Cuando AEMET o el servicio meteorológico autonómico emitan un aviso naranja o rojo y las precauciones ya adoptadas resulten insuficientes, la empresa deberá adaptar las condiciones de trabajo. La norma contempla expresamente la reducción o modificación de la jornada, además de prohibir determinadas tareas durante las franjas en las que no pueda garantizarse la protección.

Sin embargo, no solo hay que actuar cuando existe una alerta. Las empresas tienen que prevenir el riesgo siempre que las condiciones puedan poner en peligro la salud. Tampoco existe un número concreto de grados que permita abandonar automáticamente el puesto en todos los sectores: la peligrosidad dependerá de las condiciones reales en las que se desarrolla el trabajo.

Indemnización, recargos y responsabilidad penal

De Paz advierte que “la falta de prevención puede tener consecuencias especialmente graves si se produce un accidente de trabajo”. Además de tener que indemnizar al empleado por los daños sufridos, la empresa puede asumir un recargo de entre el 30% y el 50% sobre las prestaciones de la Seguridad Social cuando el accidente derive de la falta o insuficiencia de medidas preventivas.

“Este recargo se impone directamente a la empresa y no puede asegurarse”, precisa el abogado. También señala que, “en los supuestos más graves”, pueden existir responsabilidades penales. La multa administrativa, la indemnización, el recargo sobre las prestaciones y una eventual responsabilidad penal pueden acumularse.
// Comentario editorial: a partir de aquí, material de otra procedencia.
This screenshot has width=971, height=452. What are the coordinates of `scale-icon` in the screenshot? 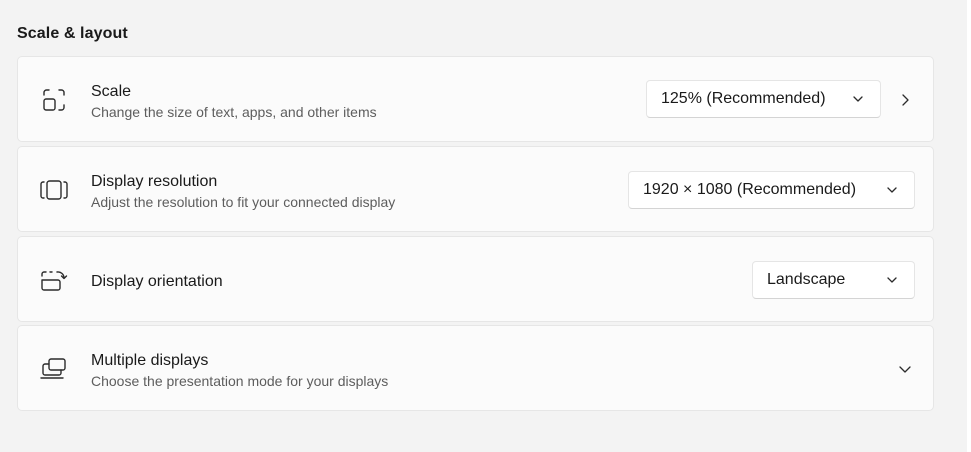 It's located at (54, 100).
El Ministerio de Trabajo aprobó en junio el Plan Estival 2026, que refuerza la vigilancia de la Inspección en las actividades laborales más expuestas a las altas temperaturas. Los inspectores pueden exigir que se corrijan las deficiencias detectadas y, si existe un peligro grave e inmediato, ordenar que se interrumpa el trabajo.

Los sindicatos también reclaman que las medidas no se limiten a la existencia formal de un protocolo. CCOO plantea identificar los puestos expuestos, cambiar horarios, reforzar las pausas, asegurar agua y sombra y reducir la carga física cuando el calor pueda comprometer la seguridad.

Como insiste Alejandro De Paz, no basta con tener evaluaciones y procedimientos por escrito: las medidas deben aplicarse realmente en los horarios, las pausas, las tareas y las condiciones cotidianas de la plantilla.